On Oct. 28, Republican presidential candidate Bob Dole delivered his most significant speech on the question of affirmative action, vigorously opposing race and gender preferences, but, more importantly, backing an alternative - what he called "needs-based preferences."

In the speech, Mr. Dole said: "The real focus should be on helping citizens who are economically disadvantaged, to provide assistance based on need and not on skin color - in other words, needs-based preferences, not race-based preferences."

In associating himself with class-based preferences, Dole adds his voice to a growing number of individuals who have backed the idea of providing a leg up to the disadvantaged of all races. Today's advocates include conservatives like Newt Gingrich and Jack Kemp, but the roots of the idea go back to civil rights stalwarts like Martin Luther King, Jr. and Bayard Rustin.

Class-based affirmative action, these advocates have pointed out, will disproportionately benefit the victims of historic discrimination, without resorting to the toxic use of race and gender preference.

The notion of need-based affirmative action flows directly from the most powerful conservative critique of racial preference: How can we justify providing a leg up to the daughter of a wealthy black doctor over the daughter of a poor white janitor? The irony, of course, is that the emphasis in evaluating the fairness of a program is a fundamentally progressive idea.

Indeed, in 1995, before President Clinton caved in to organized interests within the Democratic Party, he asserted: "I want to emphasize need-based programs where we can because they work better and have a bigger impact and generate broader [public] support." Politically, need-based affirmative action answers Jesse Jackson's call to "de-racialize politics," and to "leave the racial battle ground and come to the economic common ground."

For now, the significance of Dole's statement is likely to be overshadowed by the unfortunate timing of his call to replace race with class-based preferences. By waiting until the end of the campaign - following a decision to make an all-out effort in California - Dole gives the appearance of opportunism on an issue that must be guided by principle.

He appears to put himself in line with Sen. Jesse Helms (R) of North Carolina, who recently charged his opponent, Harvey Gantt, of profiting from his minority status to gain ownership in a television station. Mr. Gantt has denied the allegation. Lost in the discussion is the fact that the leader of Gantt's party is firmly on record as supporting programs which do provide racial preference in such cases, in order to assure diversity in broadcast ownership.

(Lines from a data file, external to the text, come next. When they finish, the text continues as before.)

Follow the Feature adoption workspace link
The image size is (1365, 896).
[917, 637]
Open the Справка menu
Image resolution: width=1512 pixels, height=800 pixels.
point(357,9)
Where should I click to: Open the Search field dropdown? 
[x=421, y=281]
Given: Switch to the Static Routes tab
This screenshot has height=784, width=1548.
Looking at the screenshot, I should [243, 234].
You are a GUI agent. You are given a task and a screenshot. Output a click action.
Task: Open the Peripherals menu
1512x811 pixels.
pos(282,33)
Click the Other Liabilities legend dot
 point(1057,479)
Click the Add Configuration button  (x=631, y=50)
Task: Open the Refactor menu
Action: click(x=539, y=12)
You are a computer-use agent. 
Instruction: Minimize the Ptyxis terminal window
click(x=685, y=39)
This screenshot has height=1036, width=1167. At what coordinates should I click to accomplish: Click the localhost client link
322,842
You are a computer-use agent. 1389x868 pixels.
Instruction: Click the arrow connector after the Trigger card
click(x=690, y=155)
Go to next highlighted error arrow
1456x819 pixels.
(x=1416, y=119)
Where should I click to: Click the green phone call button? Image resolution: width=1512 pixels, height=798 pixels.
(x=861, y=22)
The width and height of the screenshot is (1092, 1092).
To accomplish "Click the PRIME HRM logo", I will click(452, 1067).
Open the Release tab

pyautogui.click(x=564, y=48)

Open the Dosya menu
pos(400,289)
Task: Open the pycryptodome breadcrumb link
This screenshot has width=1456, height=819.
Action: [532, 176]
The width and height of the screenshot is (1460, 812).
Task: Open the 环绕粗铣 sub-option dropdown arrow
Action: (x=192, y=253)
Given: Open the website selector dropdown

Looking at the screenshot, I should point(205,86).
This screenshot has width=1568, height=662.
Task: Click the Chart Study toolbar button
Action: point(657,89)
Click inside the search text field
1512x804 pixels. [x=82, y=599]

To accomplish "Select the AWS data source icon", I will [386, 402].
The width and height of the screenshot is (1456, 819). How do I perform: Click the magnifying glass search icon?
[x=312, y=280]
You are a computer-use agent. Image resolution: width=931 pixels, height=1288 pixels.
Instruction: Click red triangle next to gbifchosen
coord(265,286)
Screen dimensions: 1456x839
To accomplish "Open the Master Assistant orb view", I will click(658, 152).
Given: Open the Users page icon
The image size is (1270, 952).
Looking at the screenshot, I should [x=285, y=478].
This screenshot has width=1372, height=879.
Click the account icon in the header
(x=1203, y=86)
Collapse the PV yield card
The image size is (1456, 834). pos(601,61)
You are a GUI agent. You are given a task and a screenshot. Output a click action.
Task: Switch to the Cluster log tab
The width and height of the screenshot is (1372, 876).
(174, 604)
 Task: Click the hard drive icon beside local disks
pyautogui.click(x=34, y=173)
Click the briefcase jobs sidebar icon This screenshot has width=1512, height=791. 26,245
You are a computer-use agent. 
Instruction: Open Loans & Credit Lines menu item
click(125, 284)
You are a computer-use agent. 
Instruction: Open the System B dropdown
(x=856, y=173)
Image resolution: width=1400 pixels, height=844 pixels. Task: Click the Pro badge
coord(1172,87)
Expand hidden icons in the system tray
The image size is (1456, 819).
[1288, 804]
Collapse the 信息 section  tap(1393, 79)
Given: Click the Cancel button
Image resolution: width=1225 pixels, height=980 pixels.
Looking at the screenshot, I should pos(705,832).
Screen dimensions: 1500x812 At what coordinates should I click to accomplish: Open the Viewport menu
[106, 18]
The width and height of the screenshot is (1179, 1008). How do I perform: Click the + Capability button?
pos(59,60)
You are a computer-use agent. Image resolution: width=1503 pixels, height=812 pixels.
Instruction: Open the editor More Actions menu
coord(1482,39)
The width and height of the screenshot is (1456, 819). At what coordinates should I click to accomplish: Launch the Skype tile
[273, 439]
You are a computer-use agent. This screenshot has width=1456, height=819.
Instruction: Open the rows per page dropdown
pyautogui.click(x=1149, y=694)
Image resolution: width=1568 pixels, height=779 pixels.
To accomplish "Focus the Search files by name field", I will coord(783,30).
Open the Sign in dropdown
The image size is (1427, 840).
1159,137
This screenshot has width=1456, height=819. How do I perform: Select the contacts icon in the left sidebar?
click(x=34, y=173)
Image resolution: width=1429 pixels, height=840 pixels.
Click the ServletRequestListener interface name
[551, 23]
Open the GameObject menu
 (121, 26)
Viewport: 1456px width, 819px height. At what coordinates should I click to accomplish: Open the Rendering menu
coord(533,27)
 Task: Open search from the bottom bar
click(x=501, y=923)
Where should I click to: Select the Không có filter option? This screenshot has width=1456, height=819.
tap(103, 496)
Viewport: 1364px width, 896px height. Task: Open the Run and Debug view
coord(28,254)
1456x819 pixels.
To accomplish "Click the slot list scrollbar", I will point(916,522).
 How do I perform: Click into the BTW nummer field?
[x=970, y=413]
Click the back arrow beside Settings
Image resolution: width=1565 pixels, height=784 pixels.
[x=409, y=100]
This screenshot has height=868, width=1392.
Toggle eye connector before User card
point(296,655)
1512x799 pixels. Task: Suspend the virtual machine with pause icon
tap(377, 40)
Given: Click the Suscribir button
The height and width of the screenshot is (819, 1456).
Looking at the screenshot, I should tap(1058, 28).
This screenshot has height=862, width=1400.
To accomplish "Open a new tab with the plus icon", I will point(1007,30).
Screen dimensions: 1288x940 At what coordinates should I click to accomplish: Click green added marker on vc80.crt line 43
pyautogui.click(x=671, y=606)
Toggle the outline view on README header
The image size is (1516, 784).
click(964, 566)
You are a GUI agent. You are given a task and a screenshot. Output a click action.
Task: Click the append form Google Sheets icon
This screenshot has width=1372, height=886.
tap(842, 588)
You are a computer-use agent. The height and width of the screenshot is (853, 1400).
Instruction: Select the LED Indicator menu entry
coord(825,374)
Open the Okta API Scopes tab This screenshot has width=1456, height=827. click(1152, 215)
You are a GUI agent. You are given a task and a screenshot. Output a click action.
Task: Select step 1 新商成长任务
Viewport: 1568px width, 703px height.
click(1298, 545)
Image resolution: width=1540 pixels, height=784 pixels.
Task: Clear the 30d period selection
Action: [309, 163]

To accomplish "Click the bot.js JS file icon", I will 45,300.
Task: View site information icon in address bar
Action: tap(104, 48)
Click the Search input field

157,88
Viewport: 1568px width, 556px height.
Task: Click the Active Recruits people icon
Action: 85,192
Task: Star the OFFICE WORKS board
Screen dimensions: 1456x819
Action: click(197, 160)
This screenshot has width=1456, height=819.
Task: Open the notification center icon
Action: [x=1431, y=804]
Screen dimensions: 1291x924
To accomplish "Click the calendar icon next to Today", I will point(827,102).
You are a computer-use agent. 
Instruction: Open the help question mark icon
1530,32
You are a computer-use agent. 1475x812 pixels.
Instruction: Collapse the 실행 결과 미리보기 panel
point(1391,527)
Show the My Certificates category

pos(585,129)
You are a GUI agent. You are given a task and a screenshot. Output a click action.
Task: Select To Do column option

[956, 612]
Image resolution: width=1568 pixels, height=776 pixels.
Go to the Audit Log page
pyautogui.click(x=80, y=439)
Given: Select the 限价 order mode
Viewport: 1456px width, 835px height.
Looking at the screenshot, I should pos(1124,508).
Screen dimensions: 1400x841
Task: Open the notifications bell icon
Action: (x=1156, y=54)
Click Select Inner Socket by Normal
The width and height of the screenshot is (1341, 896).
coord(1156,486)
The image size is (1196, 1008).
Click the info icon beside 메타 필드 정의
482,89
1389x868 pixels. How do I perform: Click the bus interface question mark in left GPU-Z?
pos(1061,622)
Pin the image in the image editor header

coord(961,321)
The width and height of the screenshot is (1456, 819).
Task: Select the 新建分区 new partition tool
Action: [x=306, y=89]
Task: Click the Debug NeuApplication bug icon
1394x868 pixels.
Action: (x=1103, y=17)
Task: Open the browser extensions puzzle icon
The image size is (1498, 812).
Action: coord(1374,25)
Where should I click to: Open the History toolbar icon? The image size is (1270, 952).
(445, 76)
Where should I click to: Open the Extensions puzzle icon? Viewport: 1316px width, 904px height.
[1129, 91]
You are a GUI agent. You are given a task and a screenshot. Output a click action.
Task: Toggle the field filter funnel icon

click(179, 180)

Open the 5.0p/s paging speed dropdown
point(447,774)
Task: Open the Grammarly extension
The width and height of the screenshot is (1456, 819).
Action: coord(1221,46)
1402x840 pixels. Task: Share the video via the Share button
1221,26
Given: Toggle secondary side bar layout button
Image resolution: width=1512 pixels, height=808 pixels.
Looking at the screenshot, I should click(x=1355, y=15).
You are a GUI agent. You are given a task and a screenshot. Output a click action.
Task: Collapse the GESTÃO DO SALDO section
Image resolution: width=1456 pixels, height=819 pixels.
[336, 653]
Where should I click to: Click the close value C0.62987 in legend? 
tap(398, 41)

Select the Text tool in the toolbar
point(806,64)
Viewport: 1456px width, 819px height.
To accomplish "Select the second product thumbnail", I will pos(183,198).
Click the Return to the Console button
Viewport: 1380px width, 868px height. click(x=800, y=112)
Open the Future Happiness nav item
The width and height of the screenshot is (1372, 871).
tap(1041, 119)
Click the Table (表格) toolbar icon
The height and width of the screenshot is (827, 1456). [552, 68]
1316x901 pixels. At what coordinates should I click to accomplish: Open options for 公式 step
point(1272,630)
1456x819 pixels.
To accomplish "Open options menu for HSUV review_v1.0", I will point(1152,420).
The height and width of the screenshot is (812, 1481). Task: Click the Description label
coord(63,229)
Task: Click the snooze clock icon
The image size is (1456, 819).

None of this is to say that there is agreement between Jesse Jackson and Bob Dole or between Jack Kemp and President Clinton, and certainly none will be admitted for the duration of the campaign. But there is at least a glimmer of hope in the idea that all these individuals could, in a calmer environment, rally around the idea of need-based affirmative action.

Particularly if the California Civil Rights Initiative prevails, progressives will be forced, by necessity, to take Dole up on his call to provide special help for the poor in a colorblind way. There will be disagreement over the shape of such a class-based affirmative action program, but that question will serve as grounds for a much healthier debate than the divisive one we have today about race and gender preferences.

*Richard D. Kahlenberg, a fellow at the Center for National Policy in Washington, is author of "The Remedy: Class, Race, and Affirmative Action" (Basic Books).